Ritmo de la noche.





Hace no mucho se celebraba el día de la música, porque, hija, todo hay que celebrarlo. Y Bea Esteban, de la que me fío mucho aunque trato poco, comentaba que ésta y no otra es su canción favorita. 
Argüía una serie de razones con las que no puedo estar más de acuerdo: esto suena y levanta cualquier fiesta, cualquier pista, cualquier cosa. Es un tema que, como la cocacola, pega con casi todo.
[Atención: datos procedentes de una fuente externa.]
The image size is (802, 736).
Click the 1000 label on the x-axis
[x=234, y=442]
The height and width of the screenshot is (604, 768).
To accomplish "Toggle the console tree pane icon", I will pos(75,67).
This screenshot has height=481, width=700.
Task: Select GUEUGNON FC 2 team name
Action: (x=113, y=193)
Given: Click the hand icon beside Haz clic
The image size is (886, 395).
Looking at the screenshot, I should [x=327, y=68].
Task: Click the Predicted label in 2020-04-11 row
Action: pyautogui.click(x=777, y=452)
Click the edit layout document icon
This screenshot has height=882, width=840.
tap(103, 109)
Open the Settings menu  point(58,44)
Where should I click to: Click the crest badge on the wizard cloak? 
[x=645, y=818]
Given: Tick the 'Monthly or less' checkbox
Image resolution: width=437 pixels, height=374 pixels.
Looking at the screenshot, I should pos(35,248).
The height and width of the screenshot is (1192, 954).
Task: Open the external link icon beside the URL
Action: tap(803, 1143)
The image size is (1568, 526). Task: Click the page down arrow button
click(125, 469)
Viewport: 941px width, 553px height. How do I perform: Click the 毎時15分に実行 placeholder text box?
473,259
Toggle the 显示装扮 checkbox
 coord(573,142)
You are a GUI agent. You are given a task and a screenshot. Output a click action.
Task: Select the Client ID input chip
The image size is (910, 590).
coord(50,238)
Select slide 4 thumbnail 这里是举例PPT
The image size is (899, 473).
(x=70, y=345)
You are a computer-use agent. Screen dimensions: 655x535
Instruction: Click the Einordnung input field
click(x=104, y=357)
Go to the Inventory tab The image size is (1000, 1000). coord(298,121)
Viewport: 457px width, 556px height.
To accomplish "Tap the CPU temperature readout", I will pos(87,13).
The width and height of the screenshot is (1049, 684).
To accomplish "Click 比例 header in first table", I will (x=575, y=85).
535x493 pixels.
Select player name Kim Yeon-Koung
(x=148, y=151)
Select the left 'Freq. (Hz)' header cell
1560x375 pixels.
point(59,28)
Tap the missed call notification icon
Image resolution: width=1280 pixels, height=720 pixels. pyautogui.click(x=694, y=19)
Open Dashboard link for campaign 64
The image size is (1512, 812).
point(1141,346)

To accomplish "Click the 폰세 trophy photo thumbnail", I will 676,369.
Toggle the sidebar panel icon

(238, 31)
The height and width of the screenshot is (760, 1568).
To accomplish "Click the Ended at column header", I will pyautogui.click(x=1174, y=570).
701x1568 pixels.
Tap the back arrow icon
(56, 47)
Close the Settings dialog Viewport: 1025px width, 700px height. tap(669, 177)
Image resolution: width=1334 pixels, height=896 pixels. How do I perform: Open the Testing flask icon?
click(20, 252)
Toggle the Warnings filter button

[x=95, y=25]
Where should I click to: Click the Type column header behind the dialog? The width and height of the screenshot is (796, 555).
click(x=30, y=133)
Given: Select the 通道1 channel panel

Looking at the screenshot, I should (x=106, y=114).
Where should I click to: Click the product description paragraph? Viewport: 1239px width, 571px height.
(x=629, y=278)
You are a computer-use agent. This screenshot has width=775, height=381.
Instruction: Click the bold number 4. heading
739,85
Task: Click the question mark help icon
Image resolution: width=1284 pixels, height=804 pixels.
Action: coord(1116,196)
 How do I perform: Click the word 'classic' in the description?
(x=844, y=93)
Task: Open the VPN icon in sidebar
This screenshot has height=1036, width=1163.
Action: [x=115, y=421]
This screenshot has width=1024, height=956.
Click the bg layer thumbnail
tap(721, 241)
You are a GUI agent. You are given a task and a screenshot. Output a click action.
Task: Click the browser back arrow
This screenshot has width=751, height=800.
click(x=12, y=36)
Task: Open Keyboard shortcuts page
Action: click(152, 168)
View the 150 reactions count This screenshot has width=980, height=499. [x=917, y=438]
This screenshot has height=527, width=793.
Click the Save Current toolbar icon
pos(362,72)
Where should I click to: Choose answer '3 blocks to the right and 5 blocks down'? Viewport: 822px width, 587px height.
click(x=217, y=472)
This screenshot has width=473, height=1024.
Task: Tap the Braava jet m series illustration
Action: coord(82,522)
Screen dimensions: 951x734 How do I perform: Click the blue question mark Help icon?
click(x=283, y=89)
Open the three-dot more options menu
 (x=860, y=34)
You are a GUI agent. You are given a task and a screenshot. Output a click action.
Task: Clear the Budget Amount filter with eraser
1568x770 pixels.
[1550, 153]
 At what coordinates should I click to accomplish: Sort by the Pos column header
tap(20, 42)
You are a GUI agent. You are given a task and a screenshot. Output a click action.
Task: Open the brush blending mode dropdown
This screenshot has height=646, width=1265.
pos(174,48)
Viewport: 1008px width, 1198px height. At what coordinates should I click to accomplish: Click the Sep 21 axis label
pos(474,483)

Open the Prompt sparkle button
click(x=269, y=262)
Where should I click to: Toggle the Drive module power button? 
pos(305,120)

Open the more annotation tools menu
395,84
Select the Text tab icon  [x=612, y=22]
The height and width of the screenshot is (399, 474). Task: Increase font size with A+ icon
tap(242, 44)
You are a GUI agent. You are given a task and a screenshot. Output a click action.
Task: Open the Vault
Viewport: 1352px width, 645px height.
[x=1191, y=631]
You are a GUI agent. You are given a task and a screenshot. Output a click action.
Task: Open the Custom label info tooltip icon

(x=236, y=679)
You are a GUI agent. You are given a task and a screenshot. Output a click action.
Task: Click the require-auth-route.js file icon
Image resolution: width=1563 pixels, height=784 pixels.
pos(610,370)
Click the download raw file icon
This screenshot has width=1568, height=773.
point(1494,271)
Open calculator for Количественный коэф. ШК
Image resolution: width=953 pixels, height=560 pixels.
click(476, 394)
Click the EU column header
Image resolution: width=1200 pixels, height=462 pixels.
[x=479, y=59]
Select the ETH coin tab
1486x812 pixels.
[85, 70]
Hay mil versiones y se harán otras tantas, todas con su cosa divertida. 
Lo has bailado hasta la saciedad, lo bailas si te lo echan, y lo bailarás; no lo niegues, suenan los tin tin tín iniciales y te entra esa cosilla por el cuerpo: lo mismo sirve para mover el esqueleto con tu tía abuela en una boda que para desconectar neuronas en un after, eso es así.
Otra cosa es que la chati que sale en el videoclip se parece bastante a mi prima, aunque ella jamás se contorneó así porque estaba muy buena pero lo tenía prohibido (estar buena, ya no te digo contornearse (o se dice contonearse, ay , no sé))
Por estas razones, y porque me parece de los más moderno no tener prejuicios en general y con la música en particular, traigo esta canción hoy aquí.

Se produciría una implosión en mi paracosmos si viera a mi padre bailando esto, así te lo digo.